*EXERCISE AIM*
From the records below, copy each line that has the word "watermark" in it.

[Collected data]

====

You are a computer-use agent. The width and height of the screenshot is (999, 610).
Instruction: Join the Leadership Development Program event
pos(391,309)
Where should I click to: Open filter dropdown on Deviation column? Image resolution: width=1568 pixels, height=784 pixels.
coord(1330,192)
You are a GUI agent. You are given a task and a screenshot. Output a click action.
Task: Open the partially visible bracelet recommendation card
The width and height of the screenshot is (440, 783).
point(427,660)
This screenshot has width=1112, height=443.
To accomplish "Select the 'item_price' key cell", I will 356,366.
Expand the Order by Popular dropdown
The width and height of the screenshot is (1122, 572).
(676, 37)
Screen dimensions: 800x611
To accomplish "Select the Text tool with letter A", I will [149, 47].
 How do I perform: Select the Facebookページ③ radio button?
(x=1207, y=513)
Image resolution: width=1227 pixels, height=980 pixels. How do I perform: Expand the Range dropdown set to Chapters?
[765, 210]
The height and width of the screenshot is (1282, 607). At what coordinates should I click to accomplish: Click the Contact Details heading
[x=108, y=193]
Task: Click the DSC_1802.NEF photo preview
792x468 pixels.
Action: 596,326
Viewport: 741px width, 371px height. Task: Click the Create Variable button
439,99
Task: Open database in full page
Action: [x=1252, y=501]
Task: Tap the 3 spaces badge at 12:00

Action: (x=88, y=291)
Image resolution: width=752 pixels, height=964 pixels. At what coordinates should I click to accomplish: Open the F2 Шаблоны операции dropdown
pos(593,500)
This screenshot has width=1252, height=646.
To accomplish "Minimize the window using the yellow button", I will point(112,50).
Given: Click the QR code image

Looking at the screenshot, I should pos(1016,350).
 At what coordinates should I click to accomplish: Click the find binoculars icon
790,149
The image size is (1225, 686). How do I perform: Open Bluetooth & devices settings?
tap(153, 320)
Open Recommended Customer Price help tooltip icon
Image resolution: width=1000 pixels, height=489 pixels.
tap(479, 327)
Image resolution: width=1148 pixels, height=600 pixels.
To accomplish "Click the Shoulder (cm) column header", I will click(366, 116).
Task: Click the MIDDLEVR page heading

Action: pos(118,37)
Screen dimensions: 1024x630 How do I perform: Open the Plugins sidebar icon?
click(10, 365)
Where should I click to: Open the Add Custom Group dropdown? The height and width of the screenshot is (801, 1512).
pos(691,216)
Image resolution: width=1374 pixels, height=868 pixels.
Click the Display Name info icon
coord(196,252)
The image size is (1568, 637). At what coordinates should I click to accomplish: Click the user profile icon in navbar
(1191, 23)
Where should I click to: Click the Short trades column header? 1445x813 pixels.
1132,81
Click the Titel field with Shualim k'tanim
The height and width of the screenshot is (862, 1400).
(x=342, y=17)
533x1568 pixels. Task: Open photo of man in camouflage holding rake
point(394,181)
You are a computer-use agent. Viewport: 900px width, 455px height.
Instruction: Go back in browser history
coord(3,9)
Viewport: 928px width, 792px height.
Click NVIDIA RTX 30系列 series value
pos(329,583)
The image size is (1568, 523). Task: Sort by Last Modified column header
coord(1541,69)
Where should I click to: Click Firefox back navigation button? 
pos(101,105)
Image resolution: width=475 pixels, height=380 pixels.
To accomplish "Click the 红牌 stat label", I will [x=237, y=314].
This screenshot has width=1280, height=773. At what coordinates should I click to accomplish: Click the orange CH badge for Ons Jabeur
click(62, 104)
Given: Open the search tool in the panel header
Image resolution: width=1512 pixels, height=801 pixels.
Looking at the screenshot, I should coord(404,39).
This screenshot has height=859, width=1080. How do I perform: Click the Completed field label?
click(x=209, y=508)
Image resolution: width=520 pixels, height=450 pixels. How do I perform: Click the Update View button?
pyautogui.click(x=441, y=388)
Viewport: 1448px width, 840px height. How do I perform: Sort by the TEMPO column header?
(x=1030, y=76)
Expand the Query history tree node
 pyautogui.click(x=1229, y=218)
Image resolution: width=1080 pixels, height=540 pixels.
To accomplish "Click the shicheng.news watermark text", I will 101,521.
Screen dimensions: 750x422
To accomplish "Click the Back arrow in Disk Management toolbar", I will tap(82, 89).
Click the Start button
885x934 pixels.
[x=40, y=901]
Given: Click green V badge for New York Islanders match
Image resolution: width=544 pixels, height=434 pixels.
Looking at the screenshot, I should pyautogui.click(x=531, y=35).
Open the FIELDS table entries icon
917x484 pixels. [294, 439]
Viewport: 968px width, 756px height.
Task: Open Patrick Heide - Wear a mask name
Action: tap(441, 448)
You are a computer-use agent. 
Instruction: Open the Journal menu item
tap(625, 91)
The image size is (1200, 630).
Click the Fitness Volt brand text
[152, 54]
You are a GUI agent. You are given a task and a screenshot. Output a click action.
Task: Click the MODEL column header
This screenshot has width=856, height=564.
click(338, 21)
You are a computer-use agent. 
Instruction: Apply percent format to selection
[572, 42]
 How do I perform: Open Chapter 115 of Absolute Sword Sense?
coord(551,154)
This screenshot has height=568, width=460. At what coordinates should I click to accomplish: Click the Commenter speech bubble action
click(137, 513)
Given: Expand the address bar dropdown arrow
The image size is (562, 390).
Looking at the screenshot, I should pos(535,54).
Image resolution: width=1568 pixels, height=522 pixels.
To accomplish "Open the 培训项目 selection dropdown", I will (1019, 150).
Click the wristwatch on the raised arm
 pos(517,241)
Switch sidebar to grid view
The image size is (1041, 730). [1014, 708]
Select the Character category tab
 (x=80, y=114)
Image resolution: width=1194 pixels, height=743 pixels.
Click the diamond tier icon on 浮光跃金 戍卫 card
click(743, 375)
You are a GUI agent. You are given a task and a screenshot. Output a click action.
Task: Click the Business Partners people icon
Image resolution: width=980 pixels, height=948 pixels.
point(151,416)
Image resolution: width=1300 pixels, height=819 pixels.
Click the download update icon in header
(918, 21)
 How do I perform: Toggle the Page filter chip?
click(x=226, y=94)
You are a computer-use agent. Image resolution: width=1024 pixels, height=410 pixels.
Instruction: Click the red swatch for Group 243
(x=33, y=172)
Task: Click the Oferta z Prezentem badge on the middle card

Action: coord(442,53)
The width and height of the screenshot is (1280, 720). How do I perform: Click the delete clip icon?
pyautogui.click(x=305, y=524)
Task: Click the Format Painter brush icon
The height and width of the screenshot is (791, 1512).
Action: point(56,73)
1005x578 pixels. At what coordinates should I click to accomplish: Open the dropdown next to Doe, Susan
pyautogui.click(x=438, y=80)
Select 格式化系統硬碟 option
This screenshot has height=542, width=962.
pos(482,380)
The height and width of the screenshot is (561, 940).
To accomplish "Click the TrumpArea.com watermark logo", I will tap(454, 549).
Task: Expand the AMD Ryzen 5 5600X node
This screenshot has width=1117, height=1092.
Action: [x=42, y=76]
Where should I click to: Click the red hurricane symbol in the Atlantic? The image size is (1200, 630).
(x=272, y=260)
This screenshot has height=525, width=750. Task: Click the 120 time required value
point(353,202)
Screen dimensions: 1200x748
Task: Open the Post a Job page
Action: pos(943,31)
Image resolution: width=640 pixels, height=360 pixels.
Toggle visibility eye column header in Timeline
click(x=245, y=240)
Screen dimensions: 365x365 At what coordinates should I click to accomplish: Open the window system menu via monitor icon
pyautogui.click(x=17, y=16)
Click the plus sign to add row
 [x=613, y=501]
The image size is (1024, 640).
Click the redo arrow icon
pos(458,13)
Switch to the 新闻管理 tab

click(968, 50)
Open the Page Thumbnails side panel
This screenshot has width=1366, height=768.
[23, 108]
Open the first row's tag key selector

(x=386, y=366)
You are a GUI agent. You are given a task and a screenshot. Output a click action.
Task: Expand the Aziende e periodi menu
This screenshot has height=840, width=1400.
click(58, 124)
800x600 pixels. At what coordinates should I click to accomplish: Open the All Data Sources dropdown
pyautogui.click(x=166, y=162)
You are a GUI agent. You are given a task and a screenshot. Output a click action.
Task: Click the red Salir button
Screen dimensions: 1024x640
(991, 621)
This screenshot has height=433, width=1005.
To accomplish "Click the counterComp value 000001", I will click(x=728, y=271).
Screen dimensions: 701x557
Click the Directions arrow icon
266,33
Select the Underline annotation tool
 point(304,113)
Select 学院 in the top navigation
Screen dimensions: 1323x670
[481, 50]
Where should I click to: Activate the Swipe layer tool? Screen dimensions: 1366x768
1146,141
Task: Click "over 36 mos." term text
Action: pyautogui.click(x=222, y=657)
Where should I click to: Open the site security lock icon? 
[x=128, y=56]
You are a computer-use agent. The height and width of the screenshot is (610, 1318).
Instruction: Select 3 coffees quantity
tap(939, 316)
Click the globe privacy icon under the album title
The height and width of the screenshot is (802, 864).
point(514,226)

====

*EXERCISE RESULT*
To accomplish "Click the shicheng.news watermark text", I will 101,521.
To accomplish "Click the TrumpArea.com watermark logo", I will tap(454, 549).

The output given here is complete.